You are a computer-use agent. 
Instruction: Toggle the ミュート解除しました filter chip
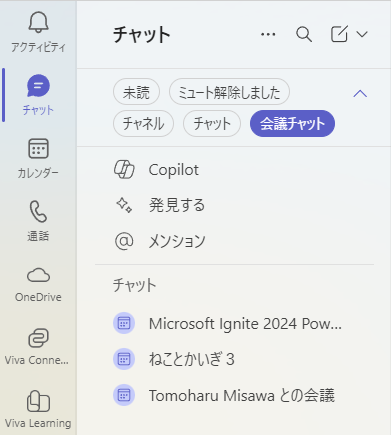229,92
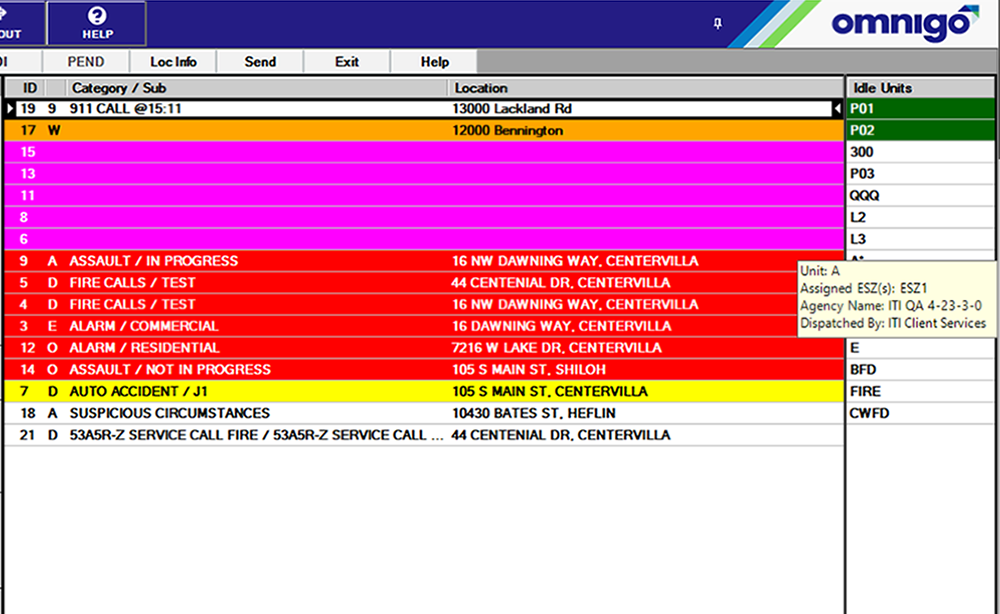Click the Location column header
The height and width of the screenshot is (614, 1000).
tap(481, 88)
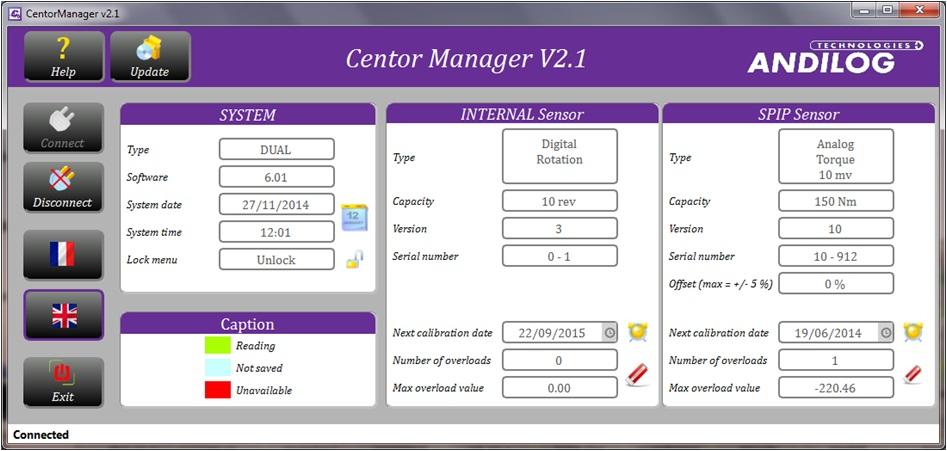
Task: Open the SPIP next calibration date picker
Action: (885, 333)

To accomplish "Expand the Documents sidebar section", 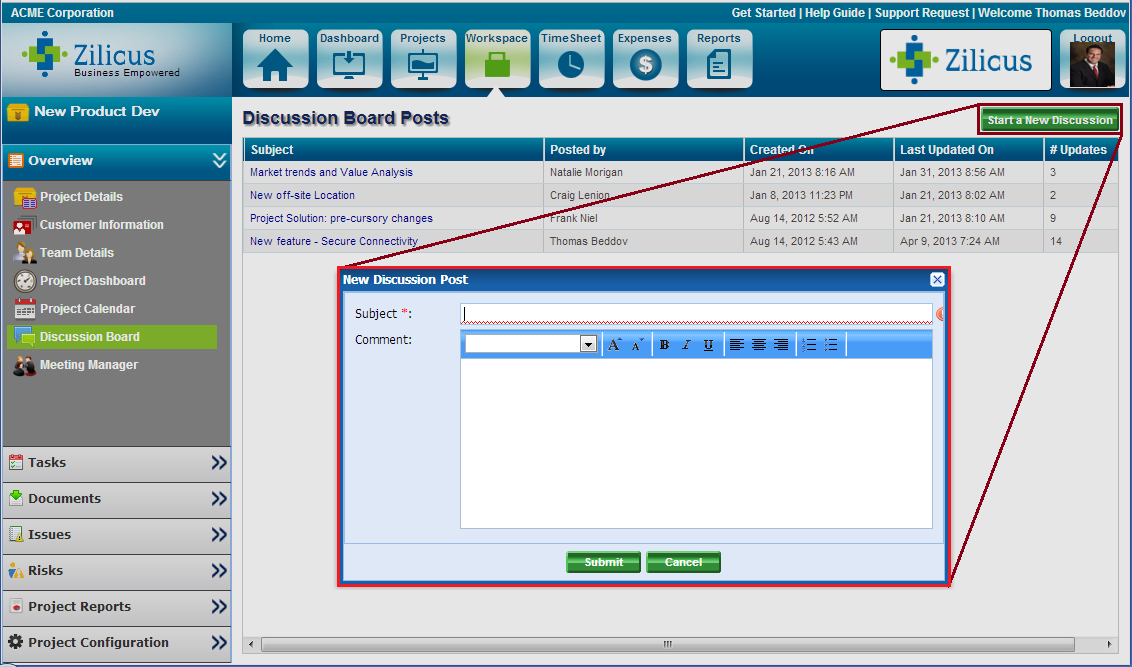I will click(x=219, y=499).
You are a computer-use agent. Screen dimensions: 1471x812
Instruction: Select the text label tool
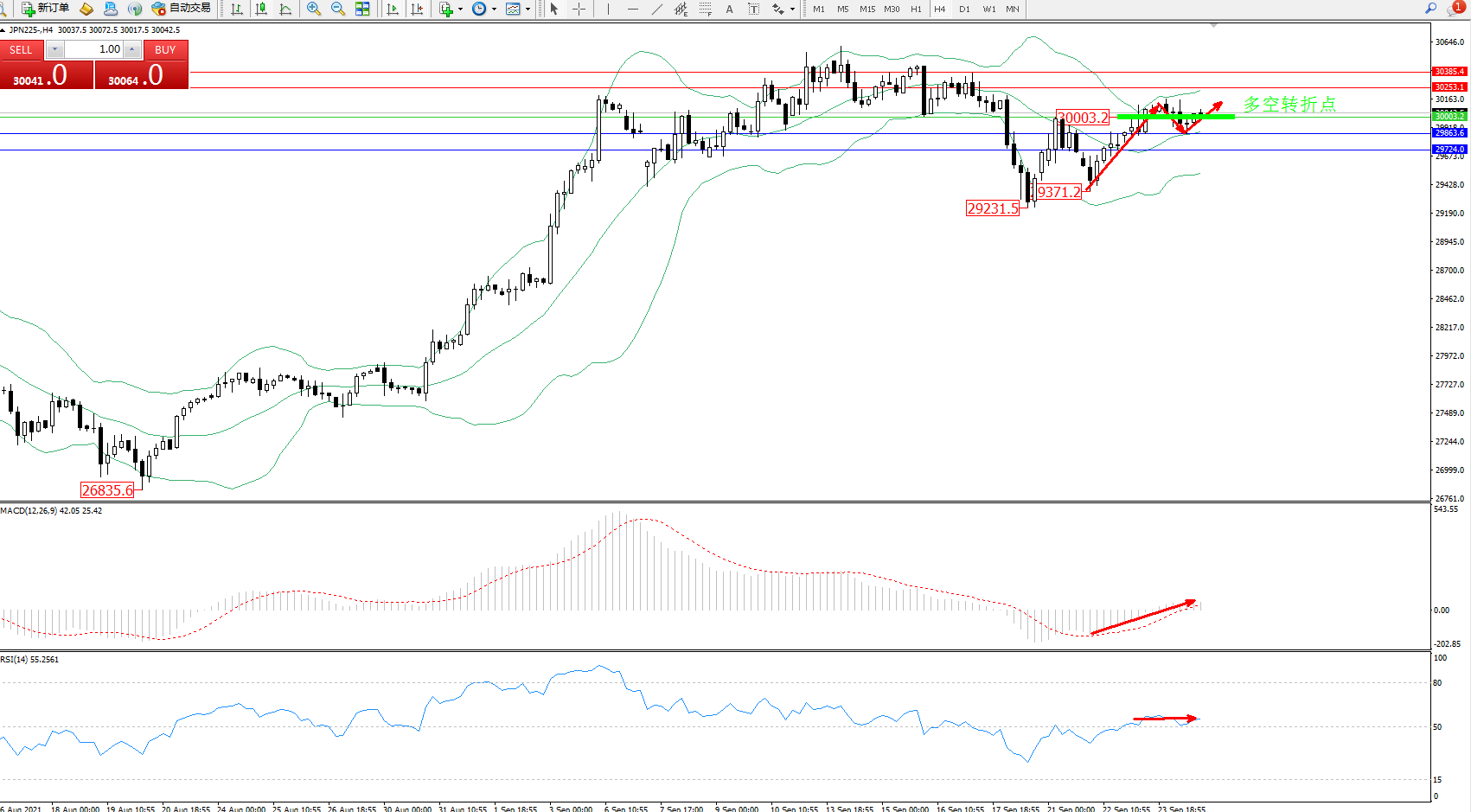(x=753, y=9)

________________

Take the line that contains "You are a computer-use agent. Screen" and every line after it down to the last line of the entries above, and output them exactly, with nothing else and no pictures.

== Answer section ==
You are a computer-use agent. Screen dimensions: 1471x812
Instruction: Select the text label tool
(x=753, y=9)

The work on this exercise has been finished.